The Kindle is no more a threat to books than an elevator is to stairs. The bookstore obituaries were published prematurely, written by those who underestimated our love of books and our passion for dusty, introverted, passive-aggressive retail outlets owned by smart people who skipped the retail marketing class and instead built cheap wooden shelves serviced by hand-me-down book carts. When the virus came the edict was to stay home and read a book, a directive we’ve longed for since we discovered the Boxcar Children.
To understand the depth of that passion, consider Kate Gale’s contribution to the Huffpost, in which she wrote:
I was living in my car in New England and wasn’t making enough to move indoors, but I had the hatchback of my car set up with a sleeping bag, a pillow and along the sides my little row of science fiction. Arthur C. Clarke, Robert Heinlein, Carl Sagan and Ursula K. LeGuin. I felt very rich with all of my books. When I met my husband, we compared homeless notes. Where did you put your books in your car? How many did you have?
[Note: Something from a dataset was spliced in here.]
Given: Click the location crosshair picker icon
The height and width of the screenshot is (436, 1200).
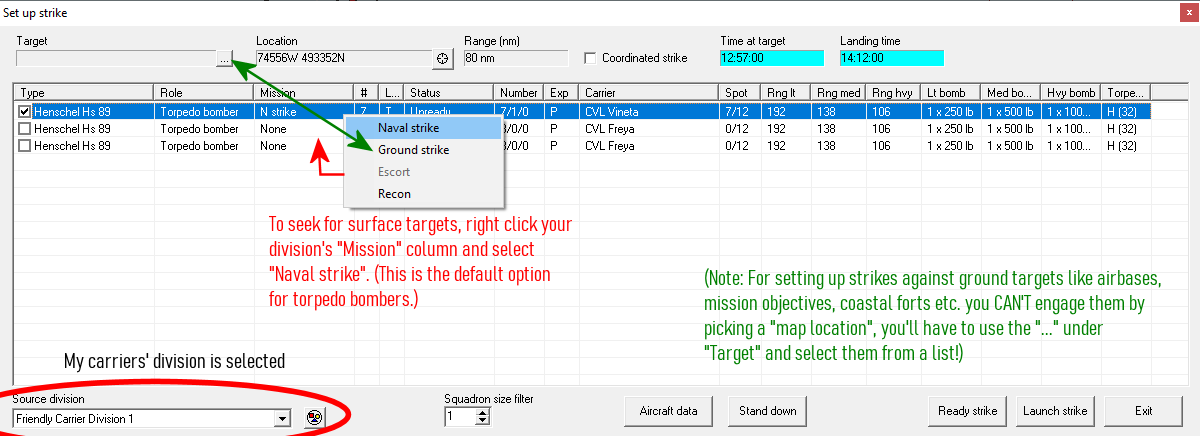Looking at the screenshot, I should pyautogui.click(x=444, y=59).
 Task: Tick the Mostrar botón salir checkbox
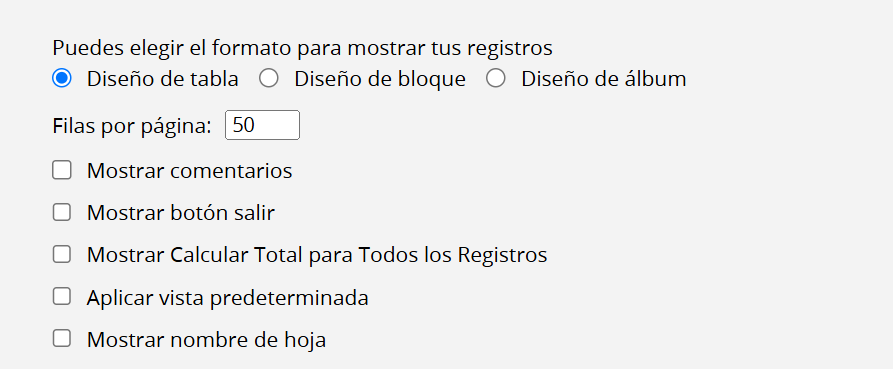62,212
We had both found a used bookstore and started a collection before we had a place of our own.
Take a pandemic and season it with a Black Lives Matter movement and add a pinch of well-timed entrepreneurship. Maybe it’s divine intervention or a re-animating lightning strike, but indie bookshops might not be on the endangered business list after all. And thank God for that. I couldn’t have spent the whole pandemic streaming Gilmore Girls.